Gösterdiği tarafa doğru gittim. Küçük sıradan bir lavaboydu. Ağzıma su alıp çalkaladım. Sanırım çok kanamıştı ki su yerini kana bıraktı. Daha sonra lavabodan çıkıp içeri girdim. Rüya ecza çantasını açmış bir miktar pamuk alıyordu. Yanına gidip oturdum. Bana dönüp:

+Ağzını aç. Şu pamuğu koyucam.

Dedi. Bana karşı sinirli olup olmadığını bilmiyorum. Çünkü sesi oldukça düzdü. Ağzımı açtım. Biraz acımıştı.Rüya bana yaklaşıp yaramı temizlemeye başladı. Rüya'nın tün yüz hatlarını incelemeye başladım. Tamamen kusursuzdu. Mavi gözleri, sarıya kaçan kumral saçları ve pürüzsüz yüzüyle kusursuzluk abidesiydi. Onu incelediğimi fark edince geriye çekildi.

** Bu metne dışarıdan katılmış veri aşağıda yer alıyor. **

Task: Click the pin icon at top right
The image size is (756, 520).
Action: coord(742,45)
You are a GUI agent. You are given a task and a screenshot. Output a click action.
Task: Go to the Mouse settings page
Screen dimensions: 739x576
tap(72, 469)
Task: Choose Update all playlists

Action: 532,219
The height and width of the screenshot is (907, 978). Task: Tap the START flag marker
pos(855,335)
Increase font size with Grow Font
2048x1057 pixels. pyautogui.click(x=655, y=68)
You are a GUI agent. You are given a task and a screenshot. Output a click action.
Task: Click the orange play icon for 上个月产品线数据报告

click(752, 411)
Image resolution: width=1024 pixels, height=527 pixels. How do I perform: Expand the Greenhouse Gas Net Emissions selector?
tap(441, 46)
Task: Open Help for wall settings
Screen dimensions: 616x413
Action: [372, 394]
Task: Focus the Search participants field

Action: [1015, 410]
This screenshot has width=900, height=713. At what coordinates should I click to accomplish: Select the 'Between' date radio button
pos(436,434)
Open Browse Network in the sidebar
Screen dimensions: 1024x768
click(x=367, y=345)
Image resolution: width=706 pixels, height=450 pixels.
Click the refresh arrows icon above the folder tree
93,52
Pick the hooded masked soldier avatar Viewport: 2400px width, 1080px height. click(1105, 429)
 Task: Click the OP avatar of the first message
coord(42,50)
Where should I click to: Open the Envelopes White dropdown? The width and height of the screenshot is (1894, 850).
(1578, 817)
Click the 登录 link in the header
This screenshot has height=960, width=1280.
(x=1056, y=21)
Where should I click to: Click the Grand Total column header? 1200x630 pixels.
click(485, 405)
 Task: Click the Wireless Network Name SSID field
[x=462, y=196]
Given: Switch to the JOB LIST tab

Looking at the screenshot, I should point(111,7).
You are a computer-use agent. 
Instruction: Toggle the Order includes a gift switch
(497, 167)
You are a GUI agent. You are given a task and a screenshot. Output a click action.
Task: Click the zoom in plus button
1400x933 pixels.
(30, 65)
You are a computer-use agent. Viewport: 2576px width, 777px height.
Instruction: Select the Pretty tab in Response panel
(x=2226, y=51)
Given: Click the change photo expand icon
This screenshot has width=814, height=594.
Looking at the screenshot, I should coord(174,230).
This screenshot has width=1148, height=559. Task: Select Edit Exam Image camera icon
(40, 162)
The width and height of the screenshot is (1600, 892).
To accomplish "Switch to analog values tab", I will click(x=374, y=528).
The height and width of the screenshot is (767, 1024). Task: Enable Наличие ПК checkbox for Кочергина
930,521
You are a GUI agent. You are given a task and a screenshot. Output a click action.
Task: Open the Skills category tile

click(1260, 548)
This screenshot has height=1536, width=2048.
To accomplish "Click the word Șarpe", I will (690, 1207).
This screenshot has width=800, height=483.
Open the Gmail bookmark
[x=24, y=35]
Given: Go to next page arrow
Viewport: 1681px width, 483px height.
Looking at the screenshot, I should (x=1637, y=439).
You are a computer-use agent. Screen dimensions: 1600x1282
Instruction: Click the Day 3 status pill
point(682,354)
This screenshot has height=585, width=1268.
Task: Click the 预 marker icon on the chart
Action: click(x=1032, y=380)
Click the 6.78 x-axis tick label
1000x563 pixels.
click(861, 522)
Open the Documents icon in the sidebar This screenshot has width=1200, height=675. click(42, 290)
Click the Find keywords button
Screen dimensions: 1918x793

Ağzımın içine bir parça pamuk koyduktan sonra çantasını kapıp dışarı çıktı. Nedenini bilmediğim hisler var içimde. İlk defa bir kıza karşı tuhaf hisler besliyorum. Ben böyle düşünürken dışarıdan bağırışmalar gelmeye başladı. Seslerden biri Rüya'ya aitti. Diğerini ise tam duyamadım. Bir dakika bu ses..!

-----

Yazım yanlışlarına dikkat ettik ama olabilir affola...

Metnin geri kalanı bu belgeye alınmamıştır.